Screenshot grounding data:
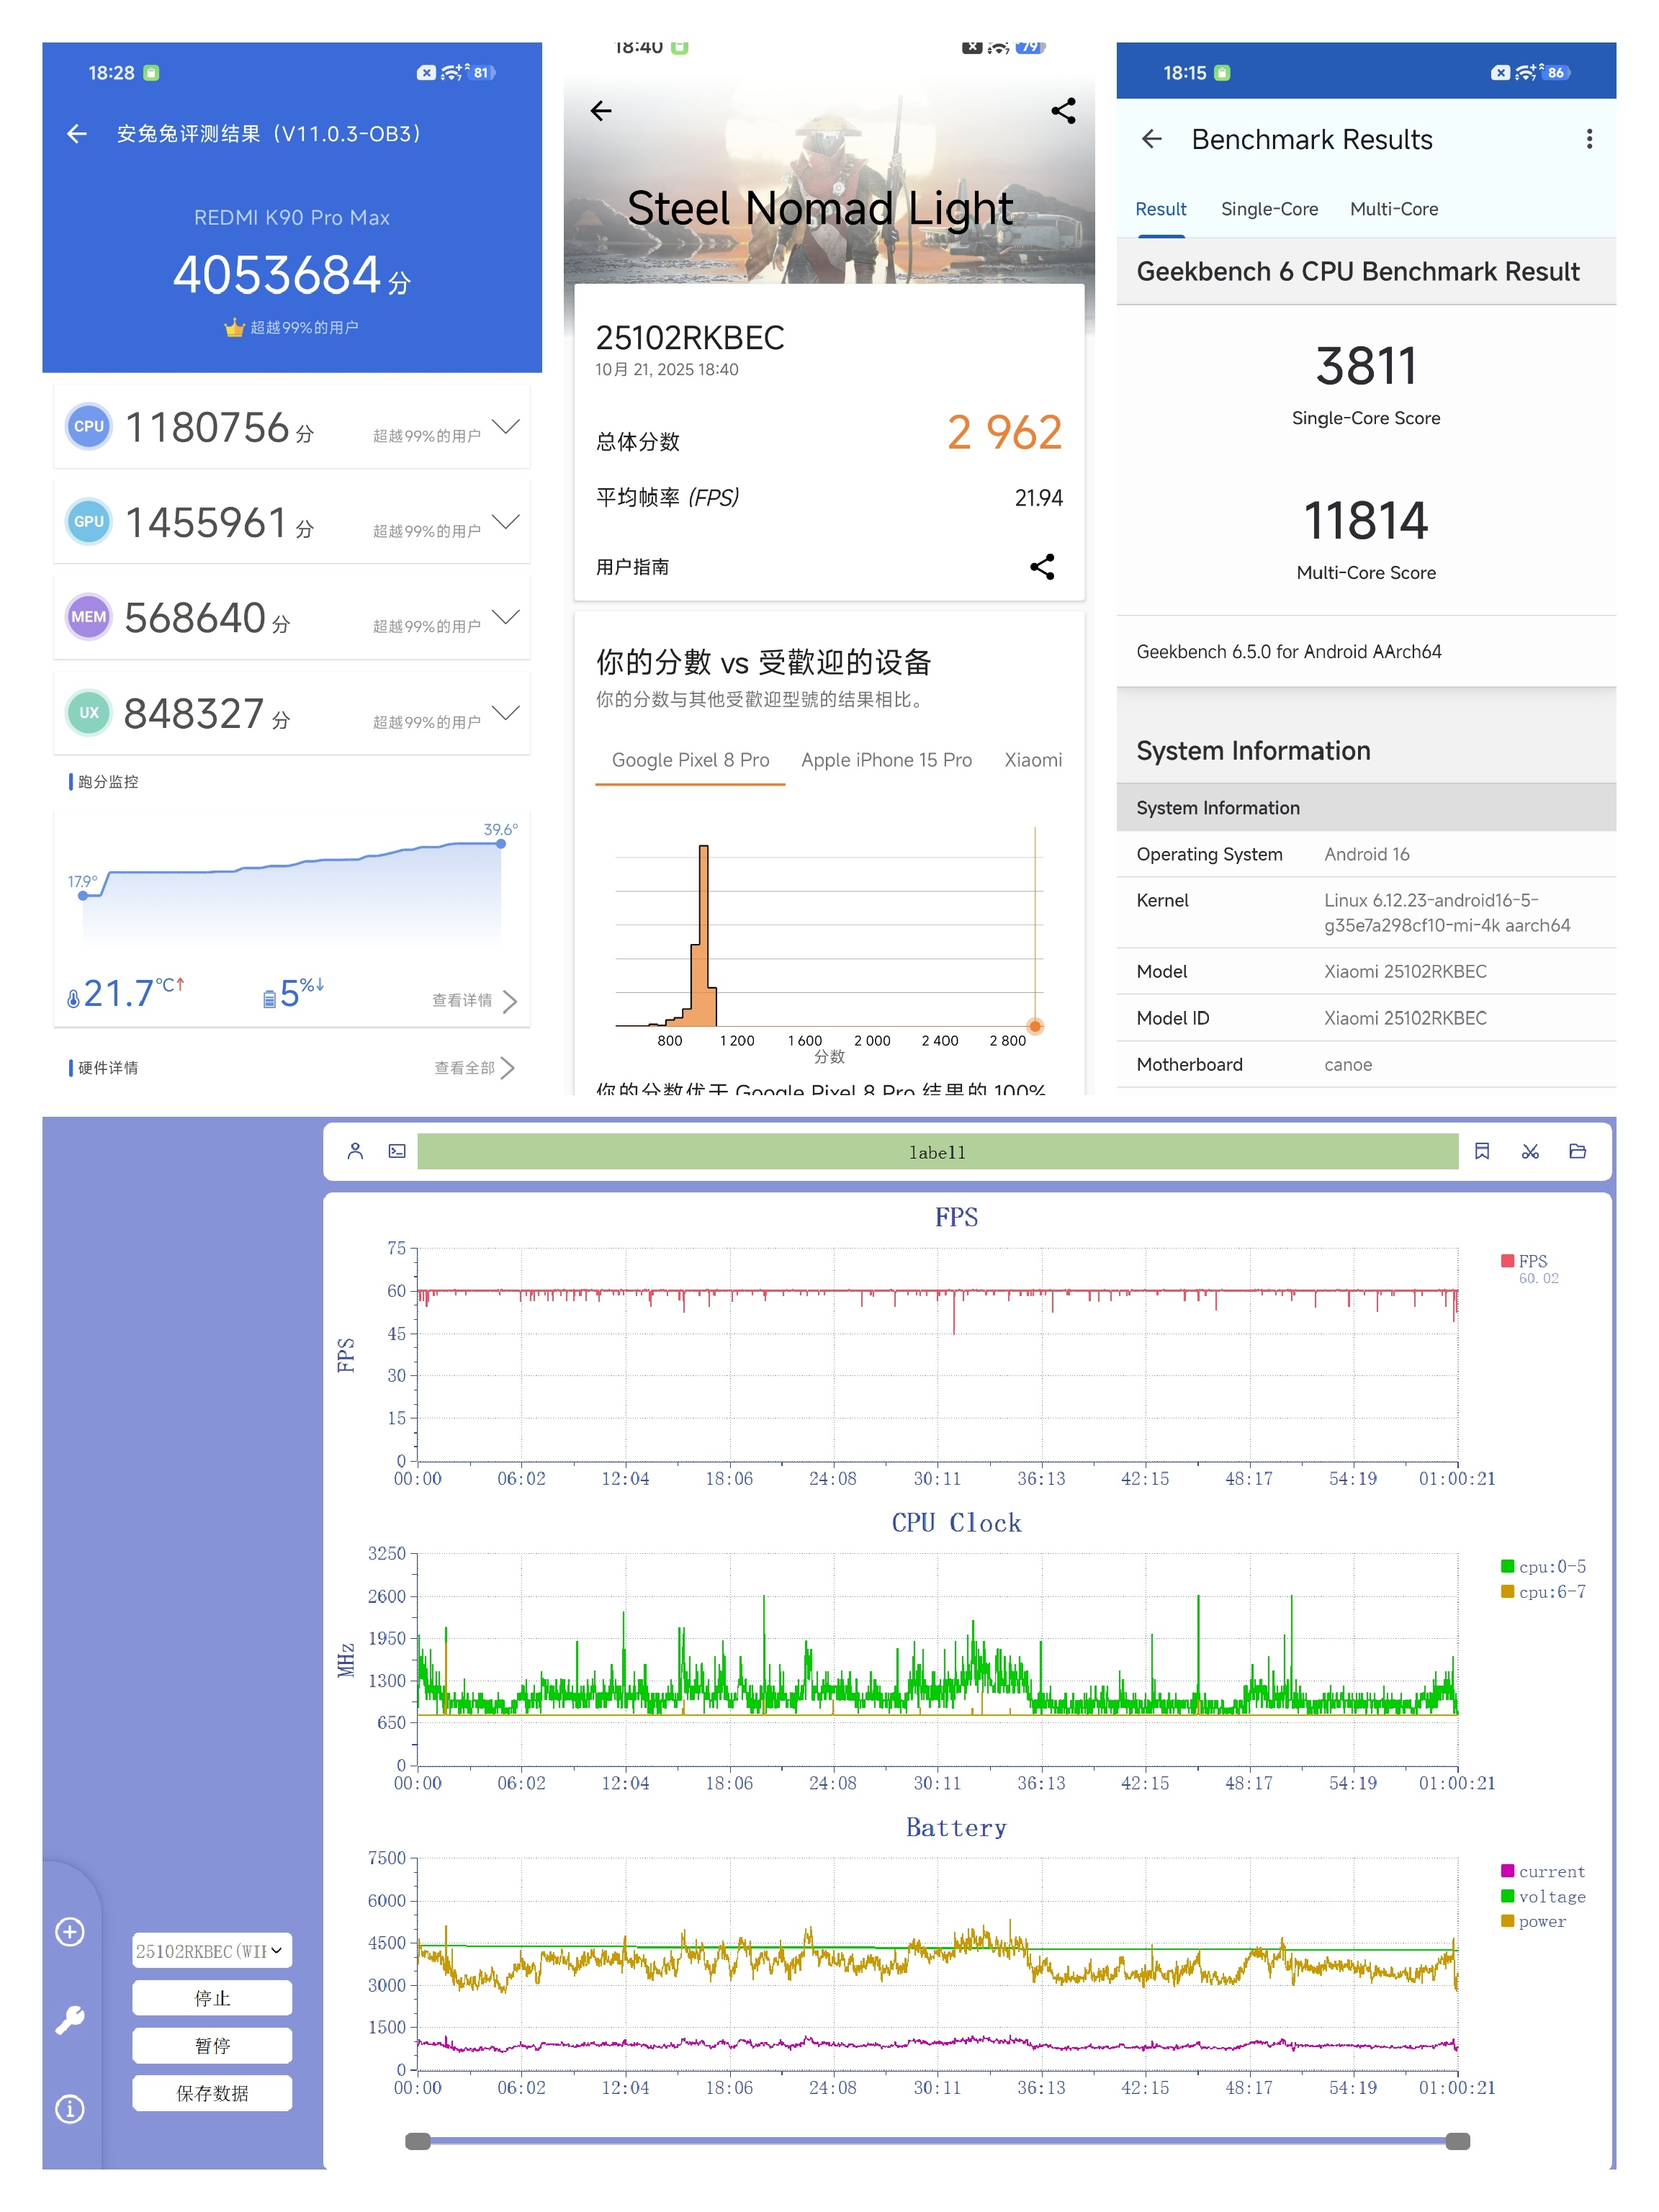The width and height of the screenshot is (1659, 2212).
Task: Open the terminal console icon
Action: pos(397,1151)
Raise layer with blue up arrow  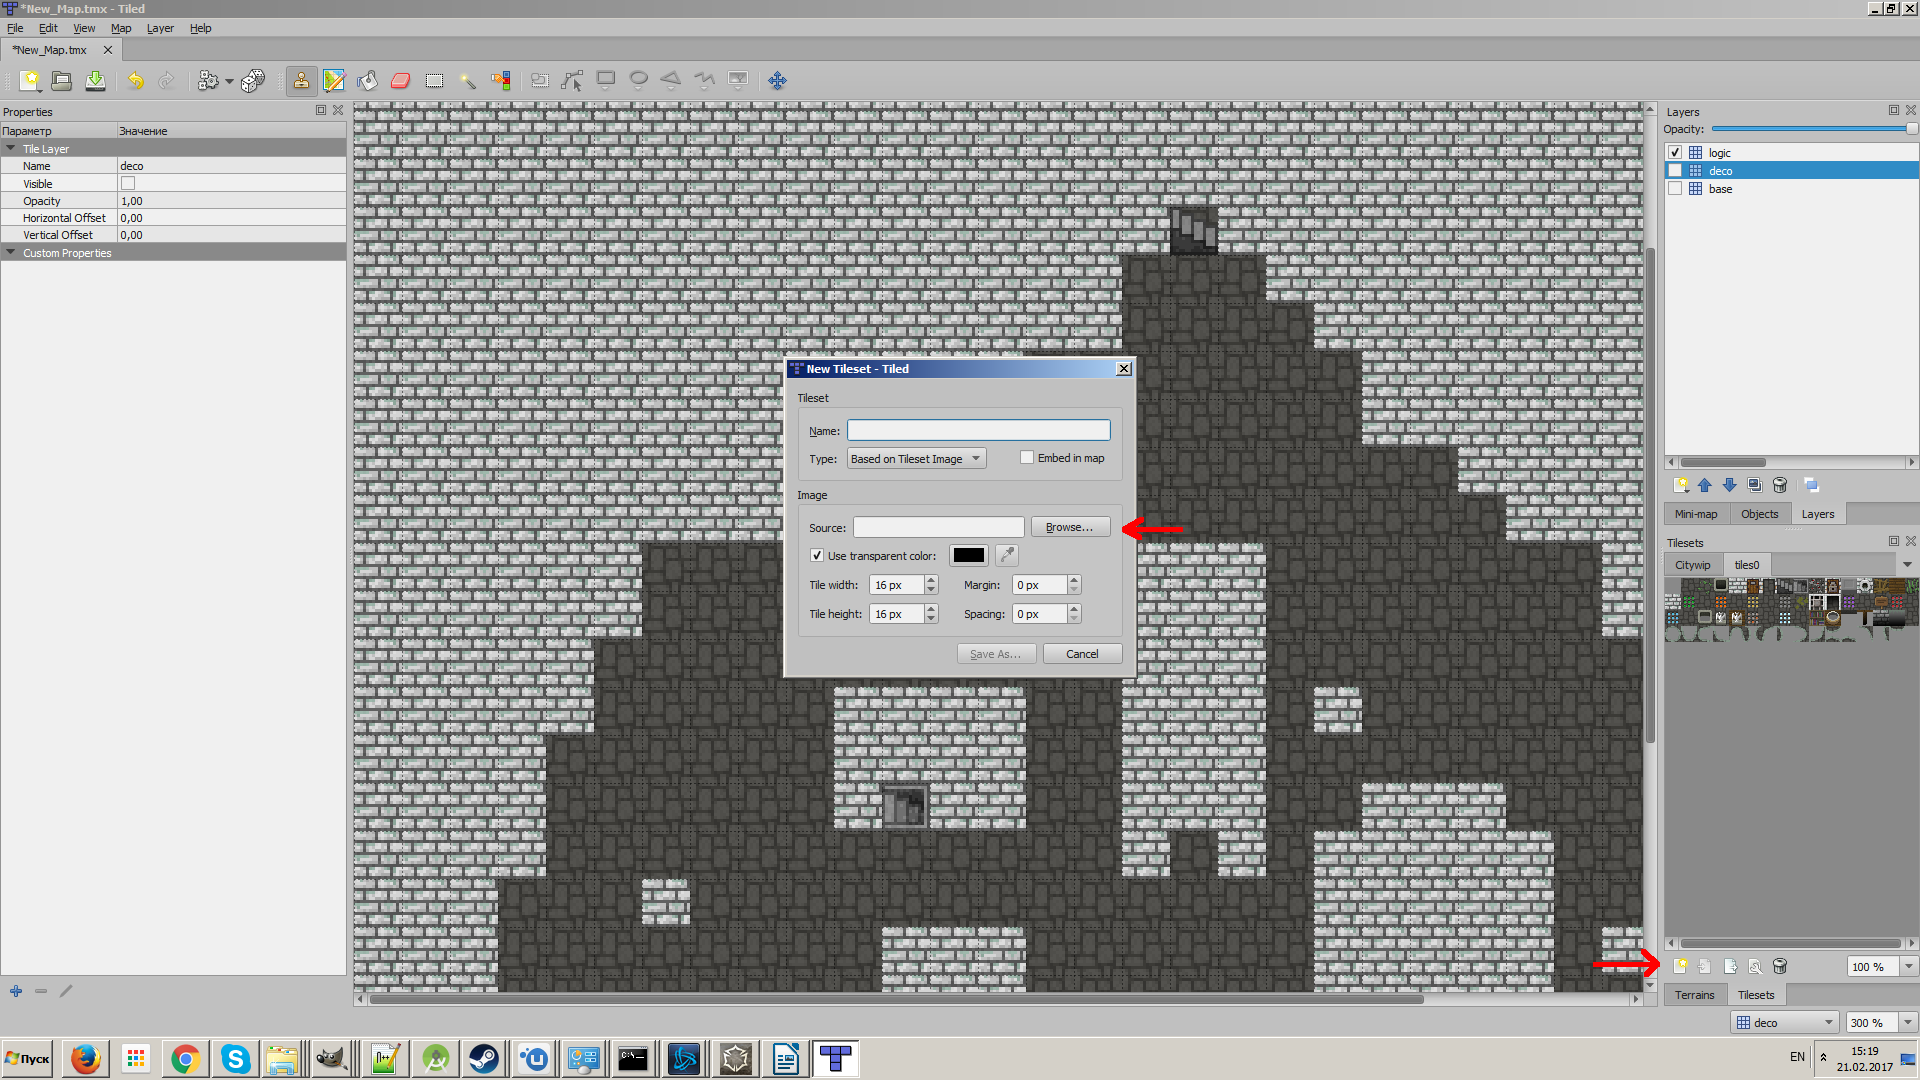click(1705, 485)
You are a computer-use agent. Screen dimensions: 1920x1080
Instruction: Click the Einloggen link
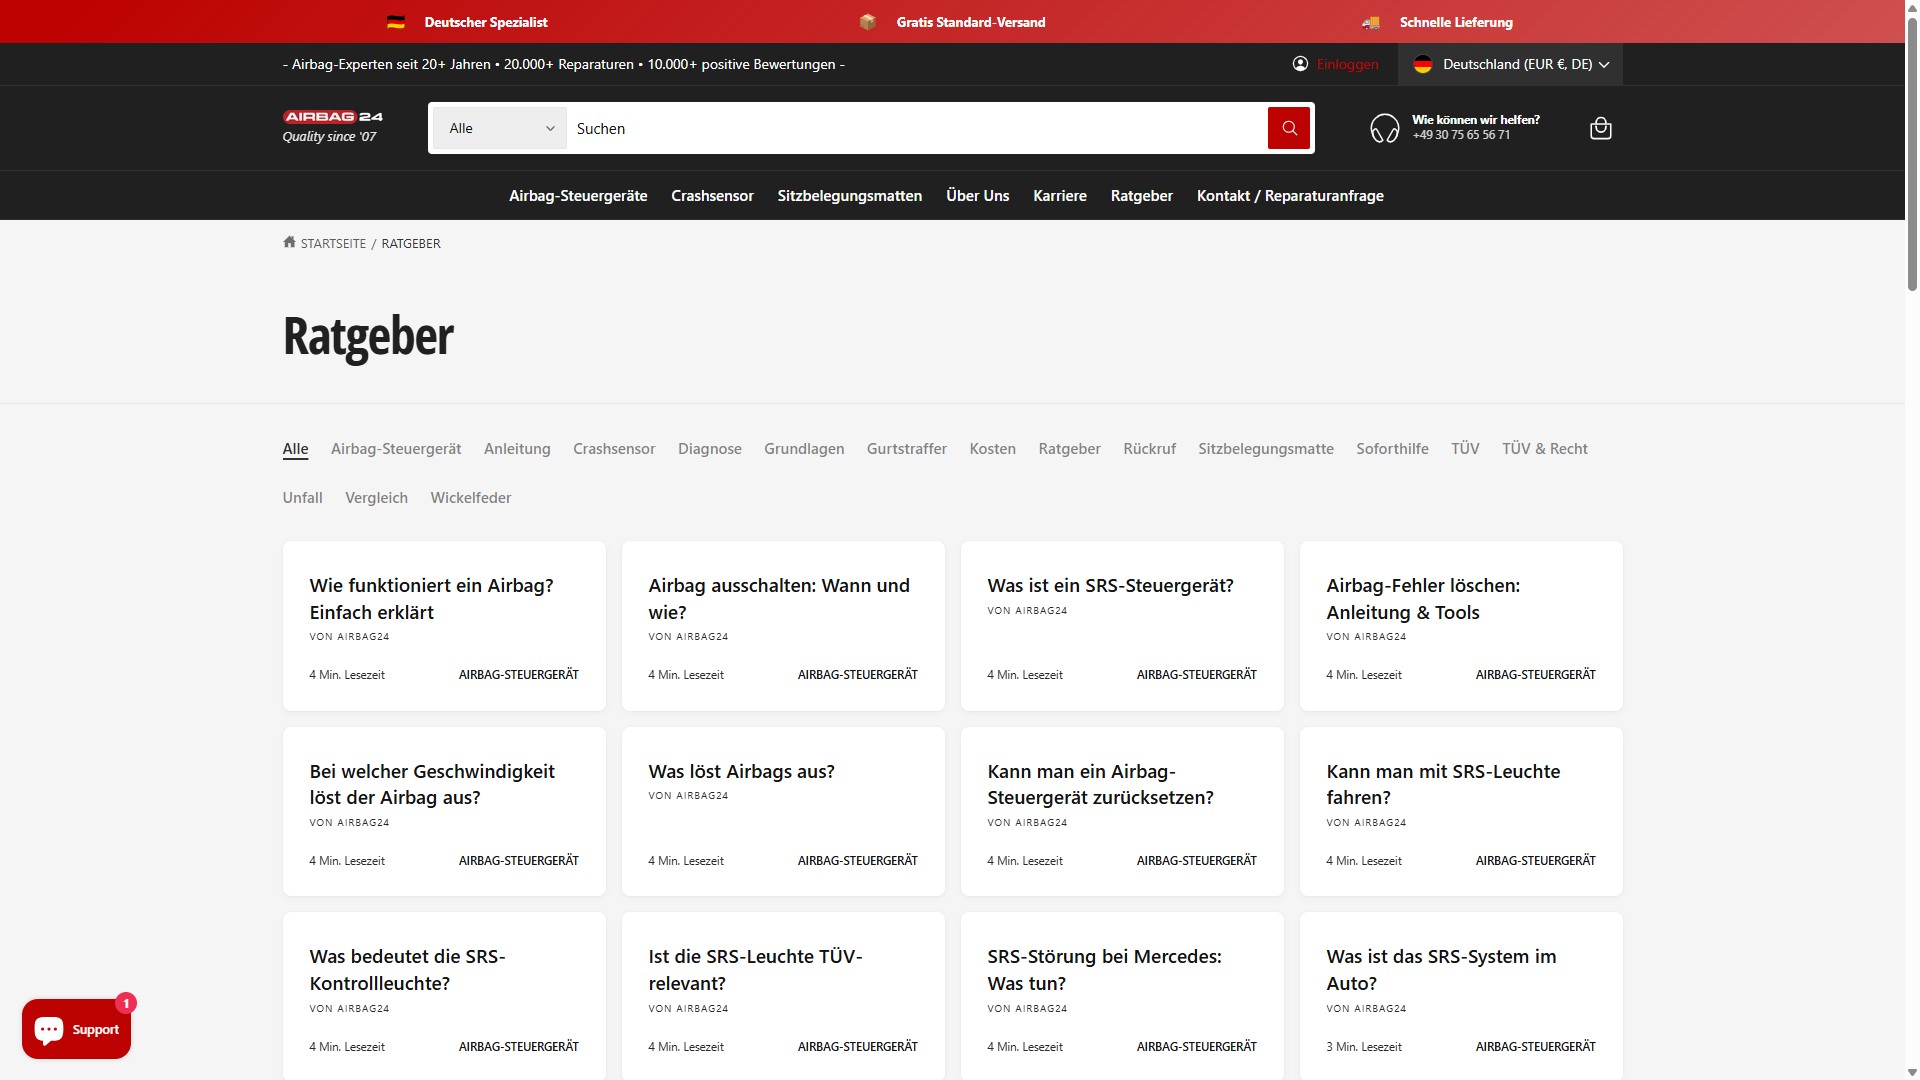[1347, 64]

## [EXERCISE REQUIREMENTS]
Repeat exactly the lines from the one containing "You are a computer-use" to the last line of the data above, both included, and write no pictures into the copy.

## [ANSWER BOX]
You are a computer-use agent. Screen dimensions: 1920x1080
Instruction: Click the Einloggen link
[1347, 64]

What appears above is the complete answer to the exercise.